MERKELs und MAAS‘ Freunde in der Ukraine: „Hitler (…) großer Praktiker der direkten Demokratie“

Die Ukraine gilt der Nato und vor allem auch den deutschen Freunden der Merkel-Regierung seit vielen Jahren als wichtig. Sie ist die Ostfront der Nato gegenüber Russland. Dementsprechend setzte sich die Regierung in Deutschland vehement für die sogenannten „Maidan-Kämpfer“ gegen Russland ein. Die Kritik an dieser Gruppierung wird seit Jahren abgewiesen: Es handelt sich einfach um besonders rechtsnationalistische Organisation(en). Der Nachweis folgt jetzt mal wieder: Der Parlamentspräsident hat einem glaubwürdigen – prüfbaren – Bericht der RT.Deutsch nach Hitler als „größten Demokraten“ betitelt.

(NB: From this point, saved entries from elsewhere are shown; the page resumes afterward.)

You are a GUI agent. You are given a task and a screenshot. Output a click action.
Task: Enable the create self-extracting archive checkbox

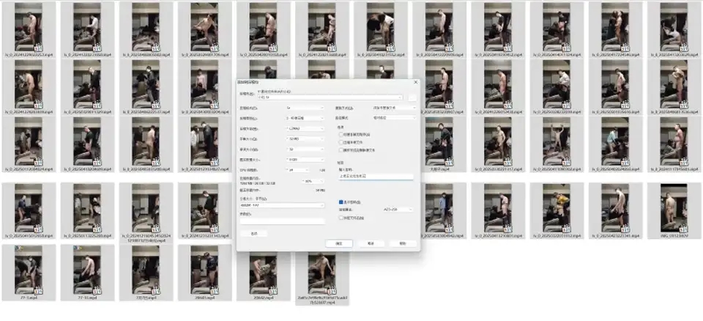click(x=341, y=135)
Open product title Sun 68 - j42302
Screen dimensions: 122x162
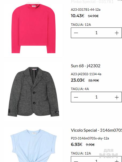(86, 66)
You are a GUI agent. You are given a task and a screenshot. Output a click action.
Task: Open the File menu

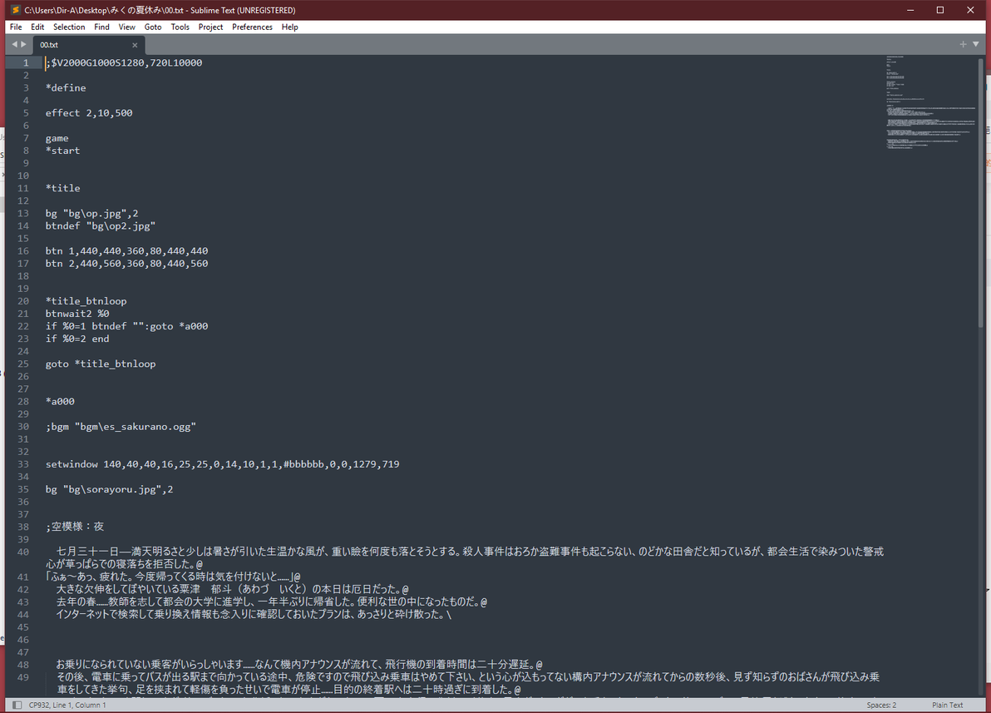coord(16,27)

Parlamentspräsident mag „direkte Demokratie“ – auch von AH

Der Politiker lässt sich wie folgt zitieren (vgl. zur deutschen Übersetzung https://deutsch.rt.com/europa/75599-ukrainischer-parlamentschef-hitler-war-grosser-praktiker-direkter-demokratie/):

„Ich bin selbst ein großer Anhänger der direkten Demokratie. (…) Und ich sage Ihnen, dass die größte Persönlichkeit, die eine direkte Demokratie praktiziert hat, Adolf Aloisowitsch (Hitler, Einlassung offenbar der Redaktion RT.Deutsch) in den 1930er Jahren war. Wir sollten das nicht vergessen.“

Solch eine Äußerung würde in Deutschland in den sozialen Medien wohl innerhalb von Stunden verbannt und darüberhinaus in Blogs schnell strafrechtlich verfolgt werden. Der Politiker selbst hat verschiedene Parteien durchlaufen, unter anderem „Unsere Ukraine“ oder die „Vaterland“-Partei. Zudem war er Koordinator der „paramilitärischen Einheiten der Maida-Selbstverteidigung‘“, wie es heißt.

RT.Deutsch diskutiert weitere Belege für die Nähe zu den Nazis. Die ganze Bewegung der „neuen“ Machthaber in der Ukraine steht sowohl rechtsextremen Gedanken wie auch der Nato gegenüber. Die Äußerungen sind in Deutschland nach Wahrnehmung dieser Redaktion noch nicht weiter oder zumindest nicht deutlich zum Thema geworden. Heiko Maas, Außenminister der Bundesrepublik, kümmert sich derzeit offenbar vorwiegend um eine „Hetzjagd“ in Chemnitz, die nach Angaben des Verfassungsschutzes so niemals stattgefunden habe. Insofern ist auch nicht mit Stellungnahmen zu rechnen. Ein ausgesprochen peinlicher Vorgang ganz besonders für die Merkel-Regierung, meint diese Redaktion.